Industrial Arts. There were no specialized artisans in traditional Gururumba society. Almost every adult knew how to produce the material necessities, although some people were recognized as being particularly adept at a certain process and thus their help was sometimes sought, as in making a particular kind of intricately decorated arrow.
Trade. Simple barter based on a system of equivalencies was the traditional mode of trade. Feathers of all kinds (but especially bird of paradise plumes), wood for bows, ornamental arrows, ceremonial stone axes, shells, salt, and pigs were important trade items, and the Gururumba made treks (at some risk) into other language areas, such as Gende and Siane, to obtain them.
Division of Labor. Division of labor was primarily by sex and age. The bulk of the gardening was done by the women, although certain garden tasks (cutting fence posts and building fences) were allotted to men, and certain plants (sugarcane and taro) were only grown by men.
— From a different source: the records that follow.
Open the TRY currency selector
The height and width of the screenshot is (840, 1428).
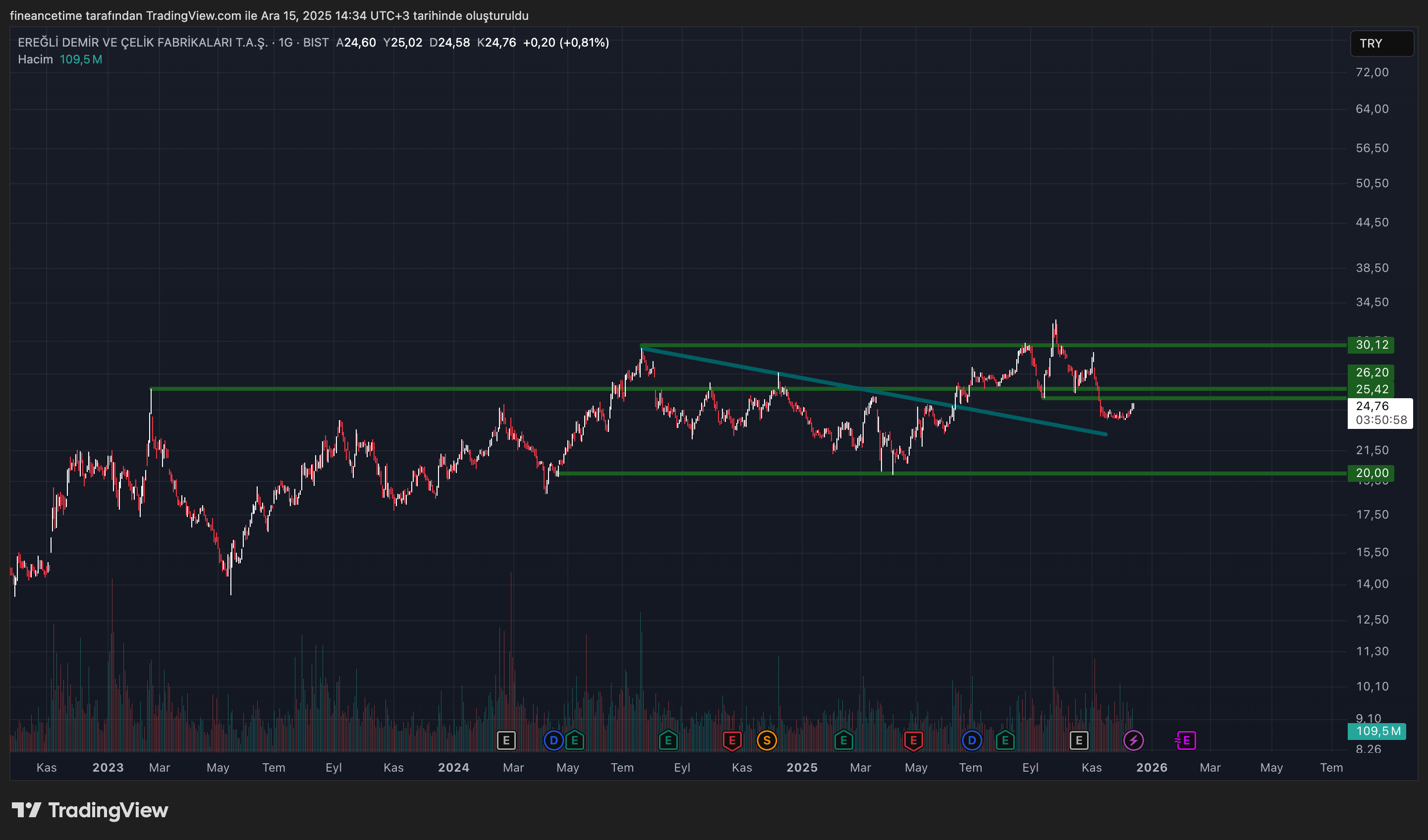pyautogui.click(x=1381, y=44)
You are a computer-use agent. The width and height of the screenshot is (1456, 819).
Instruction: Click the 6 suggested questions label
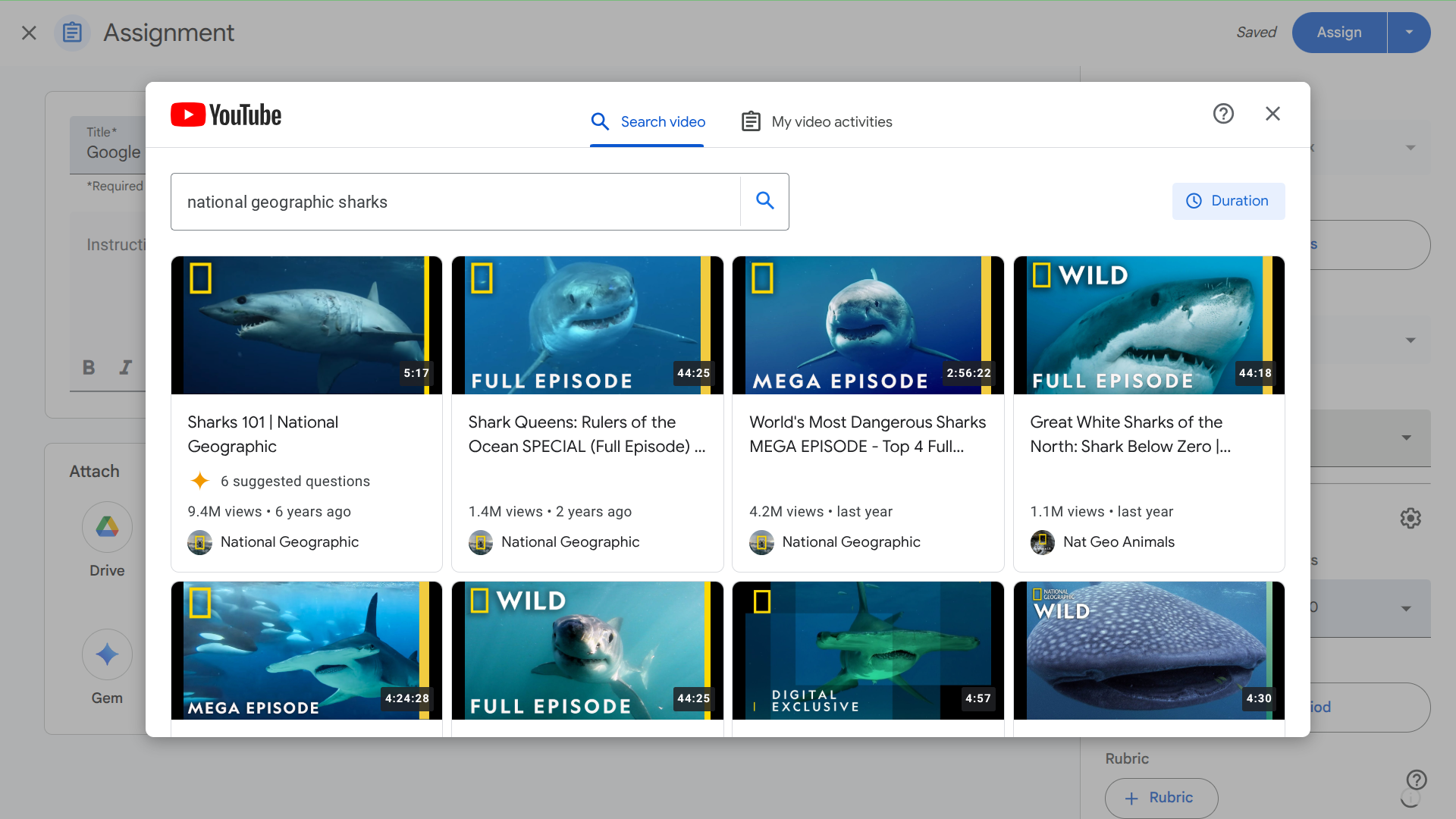click(x=294, y=482)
Men hunted, women collected; men built houses, women thatched; man made tools and weapons, women made a variety of bags, skirts, and bands of bast and other fibers; and men acted as guards against enemy attack while women worked in exposed gardens.
Land Tenure. The Gururumba comprise eight patriclans and it is through these that a person gains access to land. Each patriclan is named and identified with a territory clearly bounded by major ridge lines and watercourses, and encompassing all the major ecological zones, from the rich alluvial soils near the river through the hilly grassland and into the rain forest. The full extent of a clan territory is divided into named plots, each of which has a characteristic potential for certain kinds of crops and resources. These plots tend to be associated with particular lineages within clans, but one of the functions of clan leadership is to facilitate equitable distribution of productive and less productive plots.